Massachusetts Republicans try to tie Elizabeth Warren to Martha Coakley
Republicans in Massachusetts are using the ongoing wrangling over contraception coverage to tie Elizabeth Warren to another Democrat — state Attorney General Martha Coakley.
Coakley's loss to Sen. Scott Brown (R-Mass.) in a 2010 special election to fill the seat that former Sen.
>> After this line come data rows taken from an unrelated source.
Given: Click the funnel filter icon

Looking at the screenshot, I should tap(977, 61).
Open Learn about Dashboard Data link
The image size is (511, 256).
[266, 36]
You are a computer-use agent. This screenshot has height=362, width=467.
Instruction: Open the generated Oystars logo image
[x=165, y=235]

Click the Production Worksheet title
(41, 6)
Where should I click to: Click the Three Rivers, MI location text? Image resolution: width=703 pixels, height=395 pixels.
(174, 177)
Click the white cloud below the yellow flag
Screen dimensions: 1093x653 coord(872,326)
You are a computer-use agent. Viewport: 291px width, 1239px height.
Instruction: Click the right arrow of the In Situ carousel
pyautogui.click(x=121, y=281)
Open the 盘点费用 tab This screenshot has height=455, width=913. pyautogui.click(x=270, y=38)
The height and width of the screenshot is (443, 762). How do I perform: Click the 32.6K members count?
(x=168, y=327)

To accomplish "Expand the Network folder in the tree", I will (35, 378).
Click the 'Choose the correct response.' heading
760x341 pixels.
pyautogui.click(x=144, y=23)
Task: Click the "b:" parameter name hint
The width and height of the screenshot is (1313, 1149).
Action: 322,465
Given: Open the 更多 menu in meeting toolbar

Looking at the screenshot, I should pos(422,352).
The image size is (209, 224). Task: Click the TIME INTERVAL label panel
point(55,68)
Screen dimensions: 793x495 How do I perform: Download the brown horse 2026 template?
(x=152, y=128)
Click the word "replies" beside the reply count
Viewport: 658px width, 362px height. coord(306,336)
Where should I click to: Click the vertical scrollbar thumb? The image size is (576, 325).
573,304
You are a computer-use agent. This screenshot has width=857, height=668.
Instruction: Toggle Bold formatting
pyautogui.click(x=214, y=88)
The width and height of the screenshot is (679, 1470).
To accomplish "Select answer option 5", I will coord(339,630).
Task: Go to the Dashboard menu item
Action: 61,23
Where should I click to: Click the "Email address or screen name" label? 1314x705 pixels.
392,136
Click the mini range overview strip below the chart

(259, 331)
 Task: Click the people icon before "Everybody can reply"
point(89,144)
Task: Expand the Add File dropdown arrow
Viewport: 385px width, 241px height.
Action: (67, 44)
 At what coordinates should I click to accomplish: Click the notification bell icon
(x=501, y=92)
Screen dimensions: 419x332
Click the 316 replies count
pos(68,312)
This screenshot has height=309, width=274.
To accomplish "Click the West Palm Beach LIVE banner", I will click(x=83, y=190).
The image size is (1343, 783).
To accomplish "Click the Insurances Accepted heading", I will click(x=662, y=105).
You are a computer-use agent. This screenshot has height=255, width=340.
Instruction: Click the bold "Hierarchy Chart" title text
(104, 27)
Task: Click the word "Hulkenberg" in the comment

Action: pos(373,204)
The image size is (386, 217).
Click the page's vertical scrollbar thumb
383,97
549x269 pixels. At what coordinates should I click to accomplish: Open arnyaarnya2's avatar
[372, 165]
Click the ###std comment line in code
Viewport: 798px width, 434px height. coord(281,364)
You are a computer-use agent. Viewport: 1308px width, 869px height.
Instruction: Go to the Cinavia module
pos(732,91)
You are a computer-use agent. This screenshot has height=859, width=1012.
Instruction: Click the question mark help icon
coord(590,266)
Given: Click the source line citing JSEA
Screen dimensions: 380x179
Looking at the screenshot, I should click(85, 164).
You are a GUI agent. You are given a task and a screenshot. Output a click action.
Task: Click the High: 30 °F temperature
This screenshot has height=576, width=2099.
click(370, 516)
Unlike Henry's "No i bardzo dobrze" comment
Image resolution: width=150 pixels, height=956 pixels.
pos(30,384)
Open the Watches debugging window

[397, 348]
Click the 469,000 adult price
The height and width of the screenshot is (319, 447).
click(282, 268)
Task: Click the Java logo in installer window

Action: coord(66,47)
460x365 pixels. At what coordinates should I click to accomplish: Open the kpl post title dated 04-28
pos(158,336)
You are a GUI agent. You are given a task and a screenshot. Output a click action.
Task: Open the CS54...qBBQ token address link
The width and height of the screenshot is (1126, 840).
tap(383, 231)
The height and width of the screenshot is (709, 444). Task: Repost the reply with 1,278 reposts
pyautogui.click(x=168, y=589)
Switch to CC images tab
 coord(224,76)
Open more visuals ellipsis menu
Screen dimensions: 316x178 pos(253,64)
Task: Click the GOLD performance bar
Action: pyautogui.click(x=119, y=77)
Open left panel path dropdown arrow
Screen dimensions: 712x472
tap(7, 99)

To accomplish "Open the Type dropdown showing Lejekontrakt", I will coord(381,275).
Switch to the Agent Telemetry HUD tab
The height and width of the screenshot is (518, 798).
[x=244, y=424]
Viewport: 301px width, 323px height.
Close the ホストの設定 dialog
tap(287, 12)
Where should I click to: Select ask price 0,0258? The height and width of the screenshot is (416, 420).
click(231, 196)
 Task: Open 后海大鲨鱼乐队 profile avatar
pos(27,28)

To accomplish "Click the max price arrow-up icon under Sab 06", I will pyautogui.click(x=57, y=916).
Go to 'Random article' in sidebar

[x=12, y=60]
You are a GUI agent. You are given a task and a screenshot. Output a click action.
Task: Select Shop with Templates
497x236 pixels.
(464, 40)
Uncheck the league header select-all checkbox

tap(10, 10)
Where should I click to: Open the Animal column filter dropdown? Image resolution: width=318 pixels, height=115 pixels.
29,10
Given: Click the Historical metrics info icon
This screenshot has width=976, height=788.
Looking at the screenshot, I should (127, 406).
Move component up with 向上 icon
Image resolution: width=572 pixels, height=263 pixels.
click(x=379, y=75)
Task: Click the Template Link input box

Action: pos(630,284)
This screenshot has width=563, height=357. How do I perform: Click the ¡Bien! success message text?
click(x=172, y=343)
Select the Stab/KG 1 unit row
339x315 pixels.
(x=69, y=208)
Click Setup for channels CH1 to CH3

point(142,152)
Edward Kennedy (D-Mass.) held for more than four decades was the biggest stain on Massachusetts Democrats' pride in recent memory.
Coakley and Warren in most respects have nothing in common as candidates; unlike Coakley, Warren is running a tightly disciplined, mostly gaffe-free campaign that takes nothing for granted.
But as Coakley did in 2010, Warren is now attacking Brown for his support for conscience exemptions for religious groups that object to certain medical procedures or services.
“Scott Brown is on the wrong side here, standing with Washington and Republican extremists and against the people of Massachusetts — our families, our seniors, and everyone who relies on health insurance to get the care they need,” Warren said in a statement.
Republicans seized the opportunity to point out that Coakley had lobbed similar complaints against Brown for supporting conscience protections, despite the fact that Kennedy, a devout Catholic, supported them.
Brown emailed his supporters Wednesday to defend himself against Warren's criticism and to dub it a strike against constitutionally protected religious freedoms.
"My last opponent, Martha Coakley, took the same position and said Catholics who work in emergency rooms should find a new line of work," Brown wrote. "This attitude is highly offensive to all Americans, not just people of faith."
The Massachusetts Republican Party chimed in as well, claiming Warren was borrowing from Coakley's failed playbook and foretelling her own failure.
"This is a ridiculous claim from a desperate campaign," said Warren spokeswoman Alethea Harney.
A source close to GOP efforts to defeat Warren acknowledged that she and Coakley are very different candidates, but said Republicans would take advantage of places where the two share political vulnerabilities.
"We're kind of taking it on a case-by-case basis," the source said. "Whenever possible, if we can compare her to someone we've beaten, that's not a bad strategy."